§ **WHAT TO DO**: The word "agent": in how many lines of the records does it appear? Reply with the number alone.

§ **DATA EXTRACT**:
━━━━
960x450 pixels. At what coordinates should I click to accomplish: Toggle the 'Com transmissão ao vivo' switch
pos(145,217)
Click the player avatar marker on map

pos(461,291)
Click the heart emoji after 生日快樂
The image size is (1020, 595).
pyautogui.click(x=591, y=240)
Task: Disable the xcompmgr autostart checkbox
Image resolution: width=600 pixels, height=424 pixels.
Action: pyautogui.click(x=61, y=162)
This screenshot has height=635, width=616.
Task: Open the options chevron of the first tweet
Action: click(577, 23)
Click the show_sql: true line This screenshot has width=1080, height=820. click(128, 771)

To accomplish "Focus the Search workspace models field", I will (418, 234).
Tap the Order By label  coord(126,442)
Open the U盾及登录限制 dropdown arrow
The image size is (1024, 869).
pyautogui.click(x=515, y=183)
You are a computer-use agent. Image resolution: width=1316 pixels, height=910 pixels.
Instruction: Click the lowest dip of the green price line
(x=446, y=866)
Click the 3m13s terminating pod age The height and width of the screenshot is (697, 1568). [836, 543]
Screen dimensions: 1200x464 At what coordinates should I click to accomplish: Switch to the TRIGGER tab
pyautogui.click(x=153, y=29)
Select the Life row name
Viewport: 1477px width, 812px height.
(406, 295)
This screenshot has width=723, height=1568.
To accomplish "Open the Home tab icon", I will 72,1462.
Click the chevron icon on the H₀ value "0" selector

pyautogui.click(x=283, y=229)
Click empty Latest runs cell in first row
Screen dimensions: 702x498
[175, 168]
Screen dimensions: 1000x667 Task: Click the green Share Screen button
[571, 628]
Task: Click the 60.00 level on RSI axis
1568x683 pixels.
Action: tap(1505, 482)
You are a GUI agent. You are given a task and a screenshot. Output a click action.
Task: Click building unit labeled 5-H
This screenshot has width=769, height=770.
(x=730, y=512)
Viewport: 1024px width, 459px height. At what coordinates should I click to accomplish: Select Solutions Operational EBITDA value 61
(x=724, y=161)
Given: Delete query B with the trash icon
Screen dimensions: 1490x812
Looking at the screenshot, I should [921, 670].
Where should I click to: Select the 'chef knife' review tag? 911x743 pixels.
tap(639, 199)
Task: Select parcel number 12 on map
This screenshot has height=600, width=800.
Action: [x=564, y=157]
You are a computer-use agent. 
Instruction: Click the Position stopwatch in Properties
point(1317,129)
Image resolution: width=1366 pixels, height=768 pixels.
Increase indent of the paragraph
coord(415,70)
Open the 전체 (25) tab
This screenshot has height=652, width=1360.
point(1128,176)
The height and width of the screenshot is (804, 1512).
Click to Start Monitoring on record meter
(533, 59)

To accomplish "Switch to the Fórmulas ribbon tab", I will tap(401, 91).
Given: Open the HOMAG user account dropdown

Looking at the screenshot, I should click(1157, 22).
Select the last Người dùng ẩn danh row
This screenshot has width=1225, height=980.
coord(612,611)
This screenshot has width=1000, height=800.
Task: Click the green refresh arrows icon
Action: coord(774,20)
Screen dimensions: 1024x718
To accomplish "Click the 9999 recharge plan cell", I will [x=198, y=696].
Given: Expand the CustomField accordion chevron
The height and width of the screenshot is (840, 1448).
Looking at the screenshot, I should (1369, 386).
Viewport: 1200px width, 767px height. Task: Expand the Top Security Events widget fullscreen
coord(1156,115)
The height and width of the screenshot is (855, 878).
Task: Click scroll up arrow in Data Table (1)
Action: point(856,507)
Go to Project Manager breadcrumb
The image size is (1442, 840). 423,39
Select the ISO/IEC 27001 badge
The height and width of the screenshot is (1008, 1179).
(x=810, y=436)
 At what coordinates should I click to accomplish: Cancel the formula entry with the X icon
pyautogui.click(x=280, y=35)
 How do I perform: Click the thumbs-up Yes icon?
━━━━
§ **RESPONSE**: 3